Такое повторялось из года в год, и пусть на стажировку за границу ездило не более трети студенческой группы (как правило, отличники и комсомольские активисты), но и одно это обстоятельство служило большим стимулом к поступлению на переводческий факультет. Мы были закрытой и нравственно стерильной страной, и внешний мир манил нас несказанно.

Так что «винил» – это уже пришло потом, спустя много лет, не без креативных стараний, возможно, и самого Балабанова. И смещало уже смыслы в сторону обобщения, для дезигнации явления уже постфактум. Редкий случай – повторюсь… называть это все «винилом» и язык не повернулся бы.

Да и в «Жмурках» не обошлось без неправды: не предавались новорусские «бандюки» и убийцы из поганых 90-х подобным восторгам – с непредсказуемым пробуждением, по мысли автора кино, зачатков человечности – при виде грампластинок с рок-музыкой. Вот и у этих, смотрите, было что-то святое в душе, человечное – указывал тонким пальцем автор кино. Хотя и можно было предположить вначале, что в этом был элемент авторской самоиронии.

Привозил тогда рок-музыку, конечно же, и сам Леша Балабанов – и с упоением ее слушал и давал слушать другим. Впрочем, не только ее, проказник… Пашка Солдатов, мой одногруппник, рассказывал (а тут и Дима Науменко, один из наших, напомнил мне про это), как из Англии Балабанов привез много цветных презервативов. Надувал их и дарил на волжском Откосе прохожим. Зачем он это делал? Возможно, и не без резона, готов предположить, так бы вели себя сегодня те, кто недалек от статуса золотой молодежи. Хотя я бы рассудил и проще… так – озорничал, черта характера…

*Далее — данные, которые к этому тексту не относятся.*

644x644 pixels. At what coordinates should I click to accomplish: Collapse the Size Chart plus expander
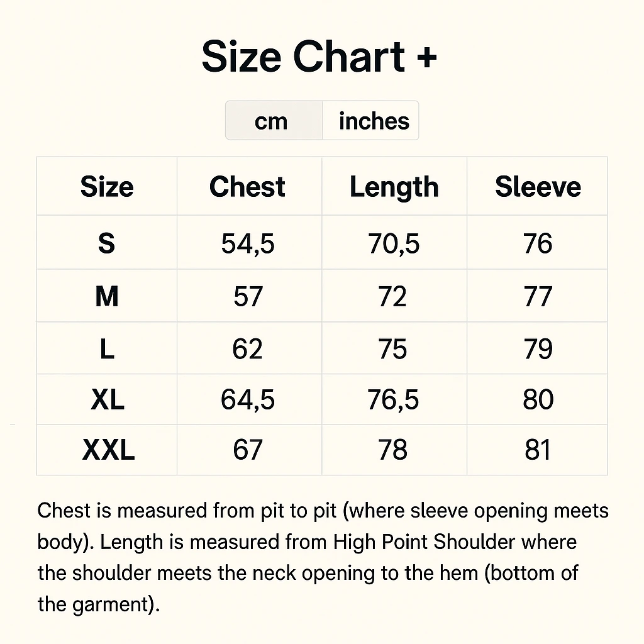click(319, 57)
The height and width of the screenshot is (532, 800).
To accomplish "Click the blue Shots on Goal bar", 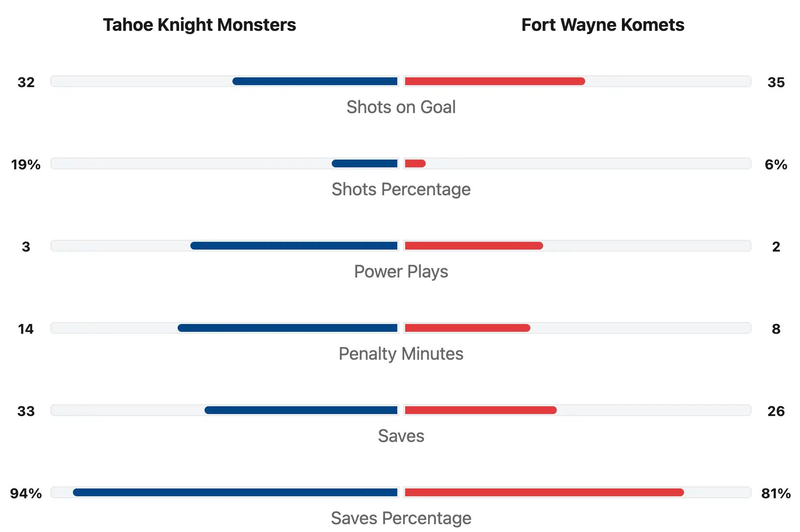I will pyautogui.click(x=315, y=81).
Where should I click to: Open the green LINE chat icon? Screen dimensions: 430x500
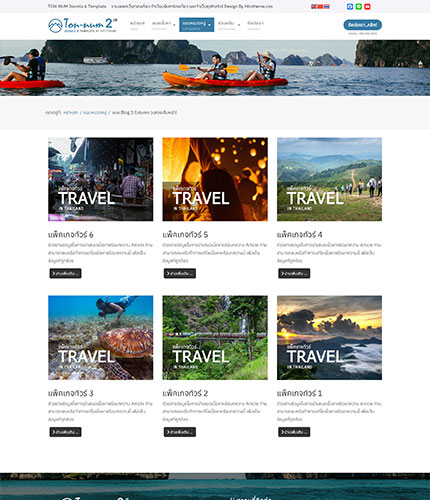coord(358,6)
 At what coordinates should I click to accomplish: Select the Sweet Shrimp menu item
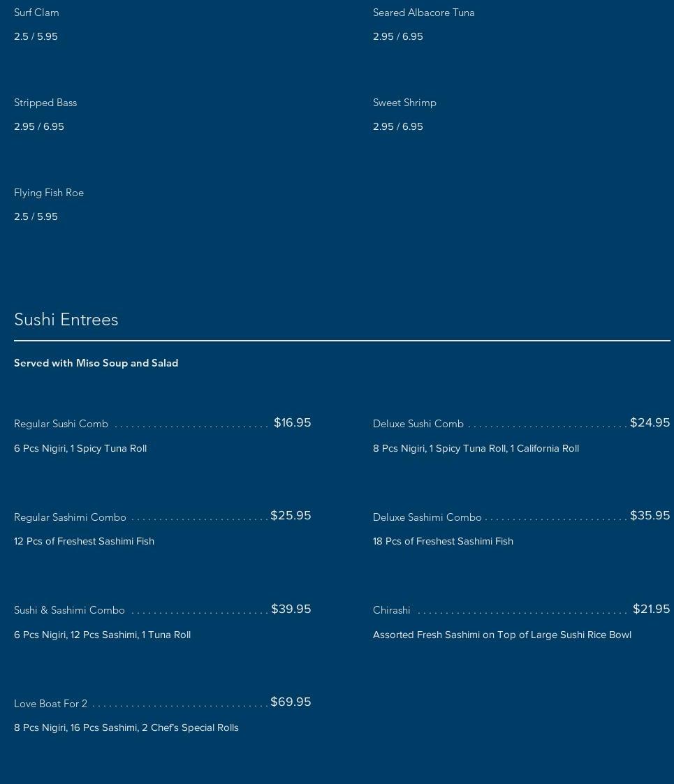(x=404, y=103)
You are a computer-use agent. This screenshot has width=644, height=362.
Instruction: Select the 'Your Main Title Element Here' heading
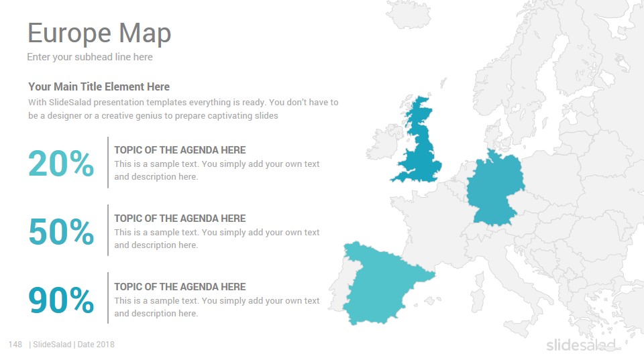point(99,86)
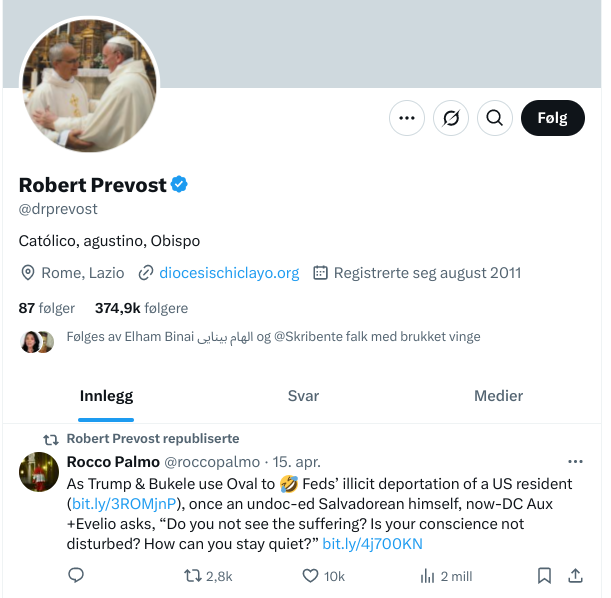This screenshot has height=598, width=611.
Task: Bookmark the Rocco Palmo post
Action: [544, 575]
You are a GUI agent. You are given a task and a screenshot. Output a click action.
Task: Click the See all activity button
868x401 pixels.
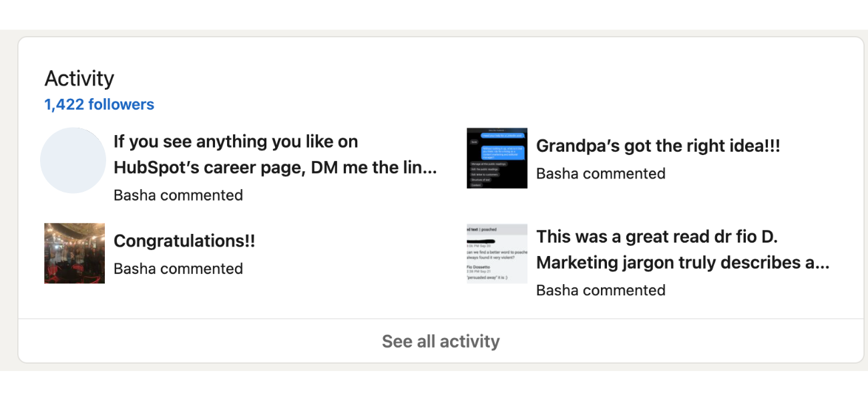(x=441, y=341)
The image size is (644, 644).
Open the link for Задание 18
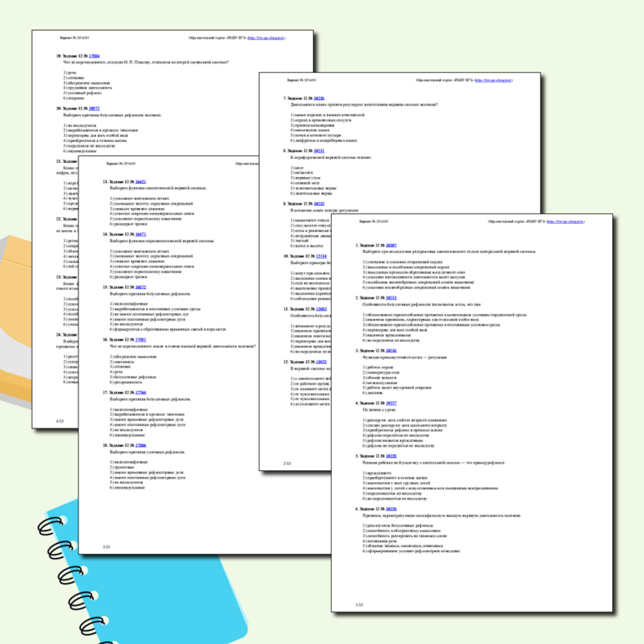(140, 445)
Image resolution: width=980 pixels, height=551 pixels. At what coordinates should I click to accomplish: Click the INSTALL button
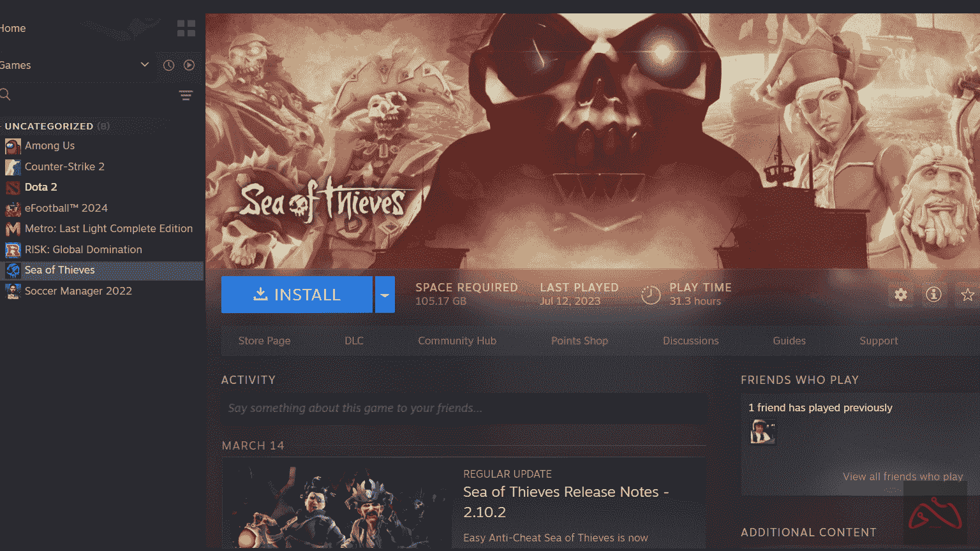pyautogui.click(x=297, y=295)
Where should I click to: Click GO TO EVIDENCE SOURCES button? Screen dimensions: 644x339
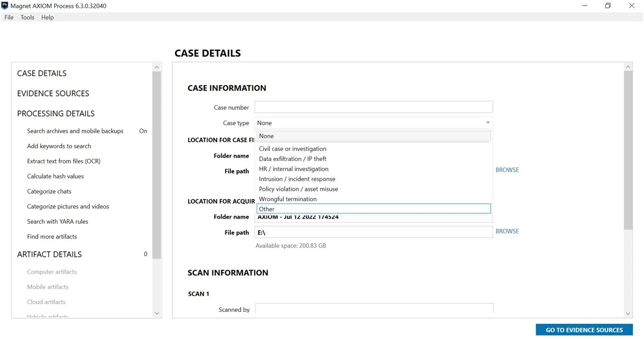pyautogui.click(x=584, y=329)
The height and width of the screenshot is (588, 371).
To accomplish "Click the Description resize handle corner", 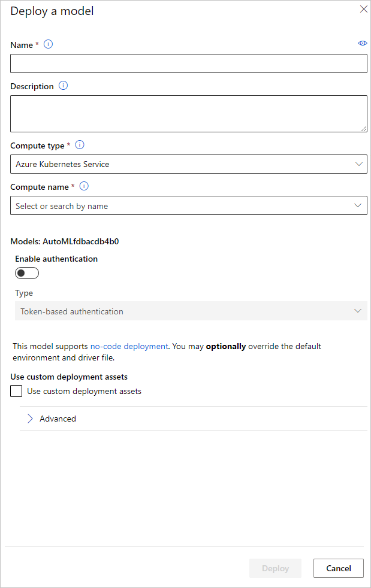I will tap(364, 129).
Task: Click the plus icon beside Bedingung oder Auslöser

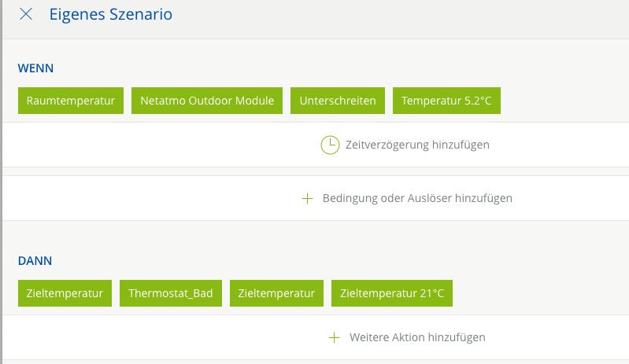Action: click(308, 198)
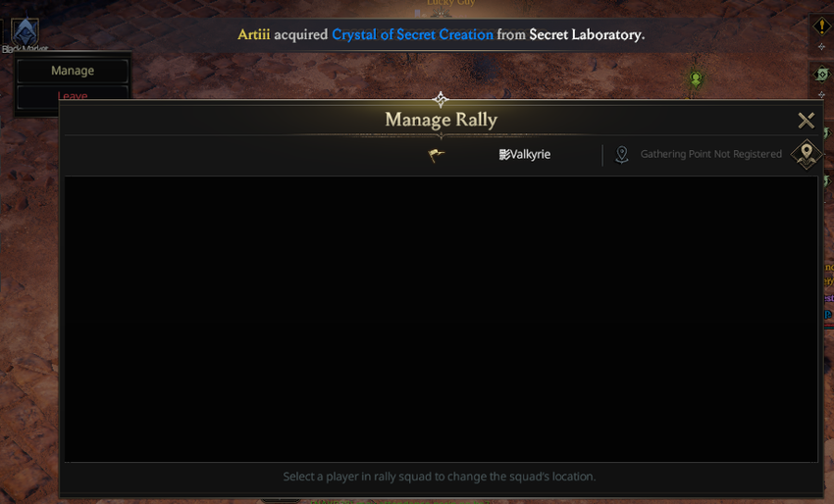Click the gathering point map pin icon
Viewport: 834px width, 504px height.
tap(621, 155)
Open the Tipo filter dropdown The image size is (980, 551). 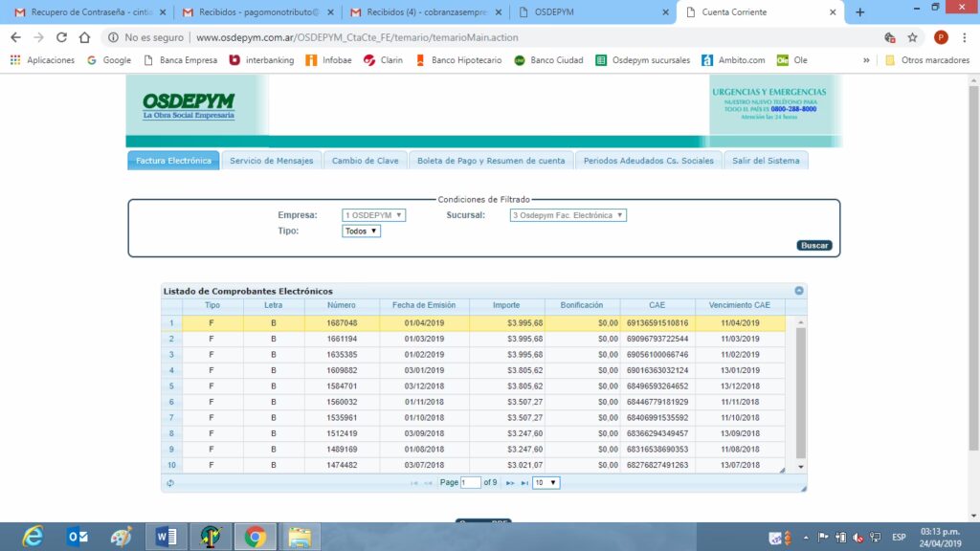[362, 231]
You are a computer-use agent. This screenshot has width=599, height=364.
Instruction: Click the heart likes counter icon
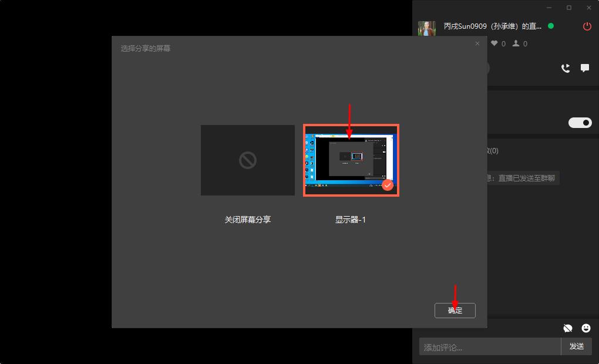[495, 43]
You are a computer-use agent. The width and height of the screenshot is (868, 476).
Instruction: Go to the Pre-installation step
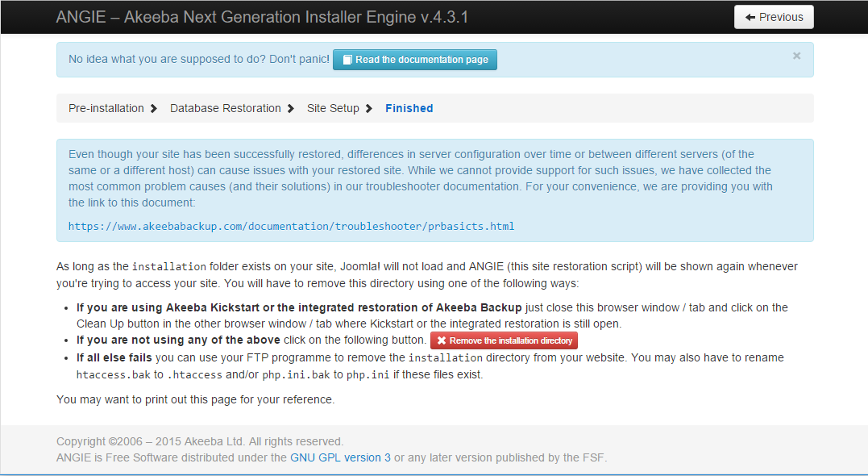pos(106,108)
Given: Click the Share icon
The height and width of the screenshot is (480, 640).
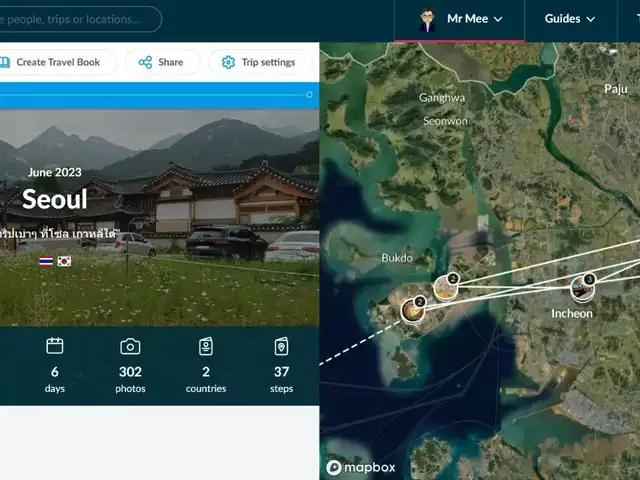Looking at the screenshot, I should tap(146, 62).
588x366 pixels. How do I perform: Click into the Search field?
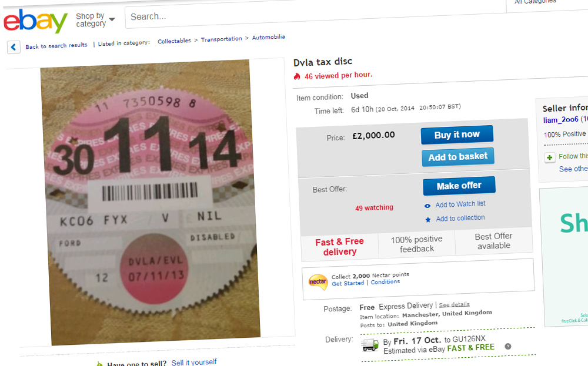coord(315,14)
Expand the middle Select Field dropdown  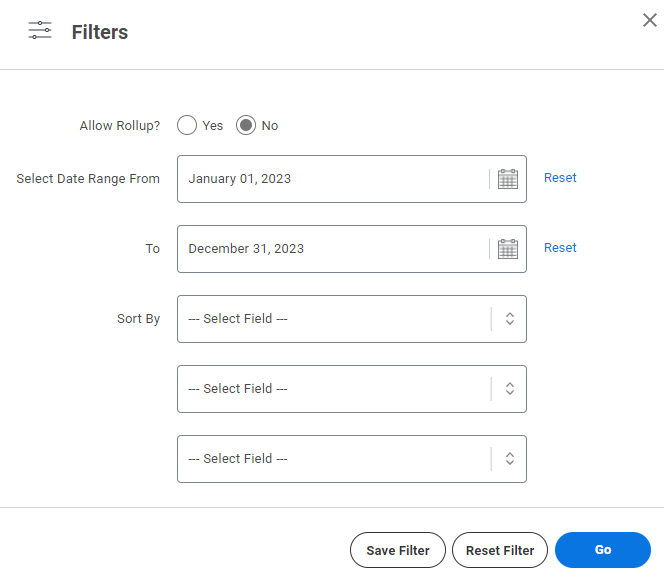point(352,389)
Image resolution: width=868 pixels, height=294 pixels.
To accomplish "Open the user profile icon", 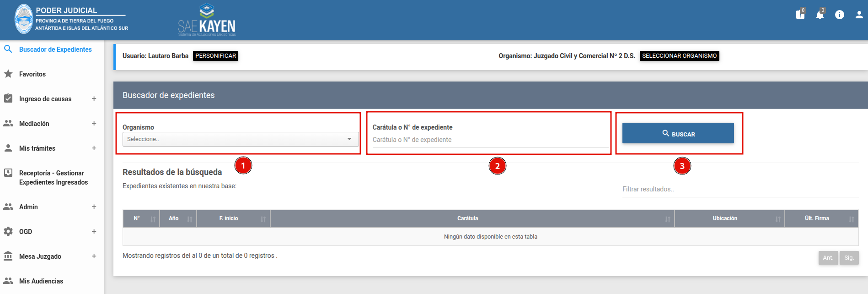I will (859, 15).
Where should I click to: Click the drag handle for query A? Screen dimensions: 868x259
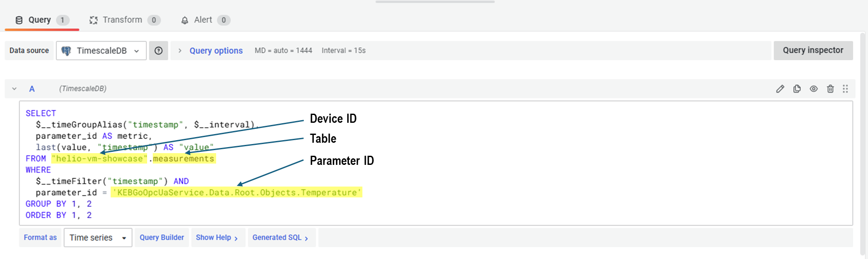tap(845, 89)
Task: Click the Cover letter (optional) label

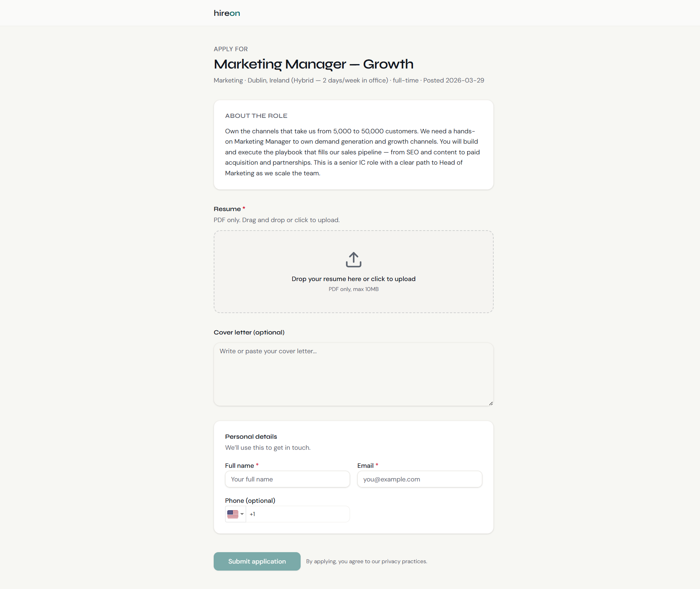Action: click(249, 332)
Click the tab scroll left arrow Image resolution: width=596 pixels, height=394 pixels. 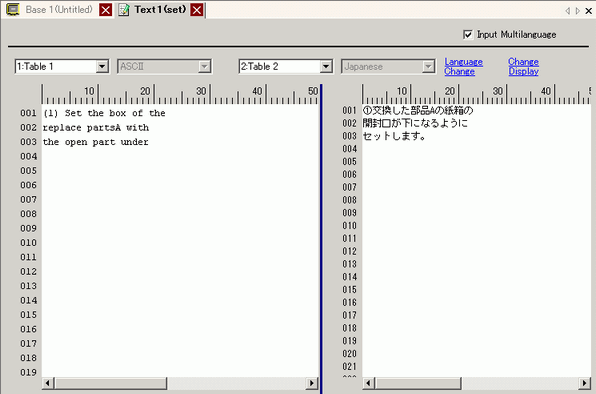(x=567, y=11)

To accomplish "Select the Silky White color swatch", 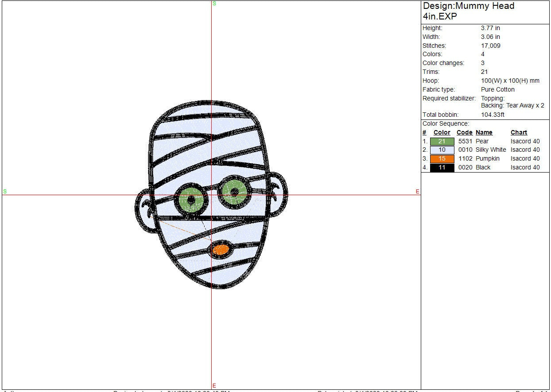I will [x=442, y=150].
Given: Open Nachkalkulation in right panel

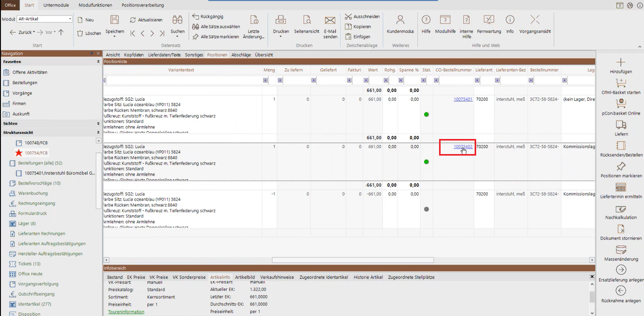Looking at the screenshot, I should 621,209.
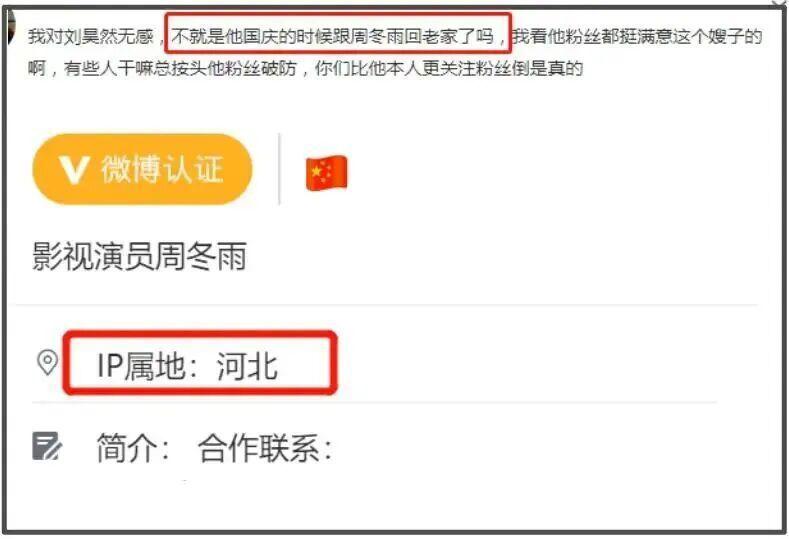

Солдатов шагнул в небытие вслед за Балабановым, буквально через год после него, словно по эстафете. Харон его забрал безвестным, и я восполню это упущение богов буквально в нескольких абзацах. Сам Павел был из Ворошиловграда (городу не раз меняли и название, и национальность), а распределили его потом на ВАЗ в Тольятти, где он с ходу овладел еще и третьим языком, итальянским. В дорогу я подарил ему неплохой учебник итальянского. Крепил международные связи предприятия несколько десятилетий. Был кладезем смешных баек и воспоминаний.

Например, такое… из английского юмора… Идет Пашка по городу с каким-то английским спецом, мастером похохмить и подначить. Среди «нагличан» оригиналов немало. И тот, приметив общественный туалет, предлагает: Paul, would you like to take a leak? (Выражение идиоматическое, букв. «дать течь» – иначе, «сходить по малому».) Пашка отвечает: No, thanks a million. (Миллион спасибо.) А тот ему вальяжно так, через губу, шекспировски: Why a million? Just one ordinary leak… (Намеренно оставлю концовку без перевода – дабы не испортить впечатление, чтобы читатель сам порылся в забытом школьном английском, тогда и анекдотец этот выйдет ярче.)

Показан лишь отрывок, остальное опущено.